Jokes apart, your work is fine, but let us recall a few facts for future reference, too.
Definition. A function $f:\mathbb{N}^+\to\mathbb{C}$ is said to be multiplicative if $\gcd(n,m)=1$ ensures $f(n)\,f(m)=f(nm)$. Completely (or totally) multiplicative if $f(n)\,f(m)=f(mn)$ holds in any case.
Lemma. The values of a multiplicative function are fixed by the values that such function attains over prime powers, by the fundamental theorem of Arithmetics ($\mathbb{Z}$ is a $\text{UFD}$).
Definition. The Dirichlet convolution/multiplicative convolution between two arithmetic functions is defined through $(f*g)(n)=\sum_{d \mid n}f(d)\,g\left(\tfrac{n}{d}\right)$. The operator $*$ is both associative and commutative, and the convolution between two multiplicative functions still is a multiplicative function.

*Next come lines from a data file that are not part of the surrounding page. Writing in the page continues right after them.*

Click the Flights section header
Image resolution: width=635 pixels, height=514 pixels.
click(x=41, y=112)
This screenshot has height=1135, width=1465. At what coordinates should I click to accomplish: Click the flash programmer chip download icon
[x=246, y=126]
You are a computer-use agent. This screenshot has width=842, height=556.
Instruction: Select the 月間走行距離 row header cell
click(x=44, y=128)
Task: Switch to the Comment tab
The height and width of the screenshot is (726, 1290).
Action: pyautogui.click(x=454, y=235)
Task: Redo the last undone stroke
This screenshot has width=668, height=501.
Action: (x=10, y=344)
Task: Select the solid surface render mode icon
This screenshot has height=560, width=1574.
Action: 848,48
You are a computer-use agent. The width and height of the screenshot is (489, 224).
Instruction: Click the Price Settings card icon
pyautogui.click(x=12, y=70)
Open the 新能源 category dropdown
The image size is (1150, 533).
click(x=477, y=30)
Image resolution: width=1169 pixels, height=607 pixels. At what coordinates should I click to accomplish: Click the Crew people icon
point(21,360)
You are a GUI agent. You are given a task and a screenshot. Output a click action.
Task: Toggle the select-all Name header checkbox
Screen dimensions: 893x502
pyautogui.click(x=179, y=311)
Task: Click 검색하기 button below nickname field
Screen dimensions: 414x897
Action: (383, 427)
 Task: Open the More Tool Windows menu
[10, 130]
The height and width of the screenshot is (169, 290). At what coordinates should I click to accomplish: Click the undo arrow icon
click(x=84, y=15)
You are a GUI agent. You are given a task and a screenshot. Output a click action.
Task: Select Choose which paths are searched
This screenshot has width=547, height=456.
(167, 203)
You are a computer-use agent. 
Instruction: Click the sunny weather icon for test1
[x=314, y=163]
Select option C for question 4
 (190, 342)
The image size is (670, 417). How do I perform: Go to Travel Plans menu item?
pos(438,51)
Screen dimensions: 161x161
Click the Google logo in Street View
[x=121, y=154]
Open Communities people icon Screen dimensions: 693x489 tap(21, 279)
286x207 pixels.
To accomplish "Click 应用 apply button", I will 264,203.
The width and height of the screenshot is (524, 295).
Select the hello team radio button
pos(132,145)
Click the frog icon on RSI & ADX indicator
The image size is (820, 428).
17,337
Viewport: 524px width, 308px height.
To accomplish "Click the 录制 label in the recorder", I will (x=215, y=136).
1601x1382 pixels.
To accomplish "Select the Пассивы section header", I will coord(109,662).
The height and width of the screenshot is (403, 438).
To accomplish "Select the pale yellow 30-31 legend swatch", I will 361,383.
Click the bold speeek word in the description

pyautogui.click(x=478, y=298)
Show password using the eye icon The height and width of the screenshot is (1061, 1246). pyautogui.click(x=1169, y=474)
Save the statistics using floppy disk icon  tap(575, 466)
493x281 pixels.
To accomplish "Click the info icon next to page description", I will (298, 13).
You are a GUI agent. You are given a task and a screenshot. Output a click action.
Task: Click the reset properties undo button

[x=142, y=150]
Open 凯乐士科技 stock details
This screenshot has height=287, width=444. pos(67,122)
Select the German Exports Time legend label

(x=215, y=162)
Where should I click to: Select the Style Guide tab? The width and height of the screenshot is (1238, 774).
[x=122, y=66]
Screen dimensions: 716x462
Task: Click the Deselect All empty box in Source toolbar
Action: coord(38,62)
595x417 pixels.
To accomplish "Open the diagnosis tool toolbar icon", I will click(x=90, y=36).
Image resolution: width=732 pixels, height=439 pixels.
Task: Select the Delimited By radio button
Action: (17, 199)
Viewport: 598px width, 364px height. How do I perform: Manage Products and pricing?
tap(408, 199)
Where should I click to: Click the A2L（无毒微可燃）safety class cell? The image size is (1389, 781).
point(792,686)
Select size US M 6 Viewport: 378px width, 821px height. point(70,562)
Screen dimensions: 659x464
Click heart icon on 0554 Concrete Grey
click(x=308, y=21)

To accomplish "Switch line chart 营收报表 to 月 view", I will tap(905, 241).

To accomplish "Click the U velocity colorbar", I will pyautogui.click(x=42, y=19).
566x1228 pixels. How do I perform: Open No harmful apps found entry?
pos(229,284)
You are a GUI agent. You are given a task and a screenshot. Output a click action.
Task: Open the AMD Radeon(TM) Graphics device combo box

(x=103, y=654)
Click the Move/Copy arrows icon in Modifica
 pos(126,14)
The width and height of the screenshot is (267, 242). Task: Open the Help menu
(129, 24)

Definition. Any multiplicative function $\chi$ is associated with a Dirichlet L-function $$ L(\chi,s) = \sum_{n\geq 1}\frac{\chi(n)}{n^s} $$ and assuming that $\chi$ takes values in $\{z\in\mathbb{C}:|z|\leq 1\}$ the last series is absolutely convergent over the region $\text{Re}\, s>1$. The region of conditional convergence might be larger, depending on $\chi$.
Lemma. We have the formal identity $$ L(f*g,s) = L(f,s)\cdot L(g,s) $$ which is an actual identity over the region $\text{Re}\,s>1$.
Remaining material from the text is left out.